▸ GIVEN REQUEST:
Format these records as a JSON list of strings, one string per line and no blank lines, beginning at the line that contains "1568x600 pixels." and stopping after the last line of the records.

▸ MATERIAL PROVIDED:
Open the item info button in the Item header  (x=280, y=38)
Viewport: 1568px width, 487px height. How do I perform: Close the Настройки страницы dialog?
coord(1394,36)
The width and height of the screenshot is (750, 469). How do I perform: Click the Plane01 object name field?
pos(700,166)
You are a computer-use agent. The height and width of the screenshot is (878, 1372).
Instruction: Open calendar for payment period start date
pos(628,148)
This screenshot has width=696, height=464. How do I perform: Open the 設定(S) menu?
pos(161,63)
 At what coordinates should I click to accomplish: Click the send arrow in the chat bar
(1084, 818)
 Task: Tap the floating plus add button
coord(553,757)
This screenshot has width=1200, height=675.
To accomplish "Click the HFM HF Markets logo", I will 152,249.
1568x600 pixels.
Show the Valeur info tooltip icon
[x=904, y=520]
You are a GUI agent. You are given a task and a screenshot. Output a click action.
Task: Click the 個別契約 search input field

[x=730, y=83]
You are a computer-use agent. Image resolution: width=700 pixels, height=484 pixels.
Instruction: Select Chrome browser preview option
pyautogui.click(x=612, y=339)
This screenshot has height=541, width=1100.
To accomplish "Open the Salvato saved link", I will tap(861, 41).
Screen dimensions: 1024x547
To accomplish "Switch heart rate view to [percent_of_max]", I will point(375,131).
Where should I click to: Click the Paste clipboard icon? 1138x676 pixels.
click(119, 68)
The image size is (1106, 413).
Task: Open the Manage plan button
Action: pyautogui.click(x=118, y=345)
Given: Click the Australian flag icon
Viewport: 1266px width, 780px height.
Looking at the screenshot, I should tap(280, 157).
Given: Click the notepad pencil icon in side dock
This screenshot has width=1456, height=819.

▸ FULL RESPONSE:
[
  "1568x600 pixels.",
  "Show the Valeur info tooltip icon",
  "[x=904, y=520]",
  "You are a GUI agent. You are given a task and a screenshot. Output a click action.",
  "Task: Click the 個別契約 search input field",
  "[x=730, y=83]",
  "You are a computer-use agent. Image resolution: width=700 pixels, height=484 pixels.",
  "Instruction: Select Chrome browser preview option",
  "pyautogui.click(x=612, y=339)",
  "This screenshot has height=541, width=1100.",
  "To accomplish \"Open the Salvato saved link\", I will tap(861, 41).",
  "Screen dimensions: 1024x547",
  "To accomplish \"Switch heart rate view to [percent_of_max]\", I will point(375,131).",
  "Where should I click to: Click the Paste clipboard icon? 1138x676 pixels.",
  "click(119, 68)",
  "The image size is (1106, 413).",
  "Task: Open the Manage plan button",
  "Action: pyautogui.click(x=118, y=345)",
  "Given: Click the Australian flag icon",
  "Viewport: 1266px width, 780px height.",
  "Looking at the screenshot, I should tap(280, 157).",
  "Given: Click the notepad pencil icon in side dock",
  "This screenshot has width=1456, height=819."
]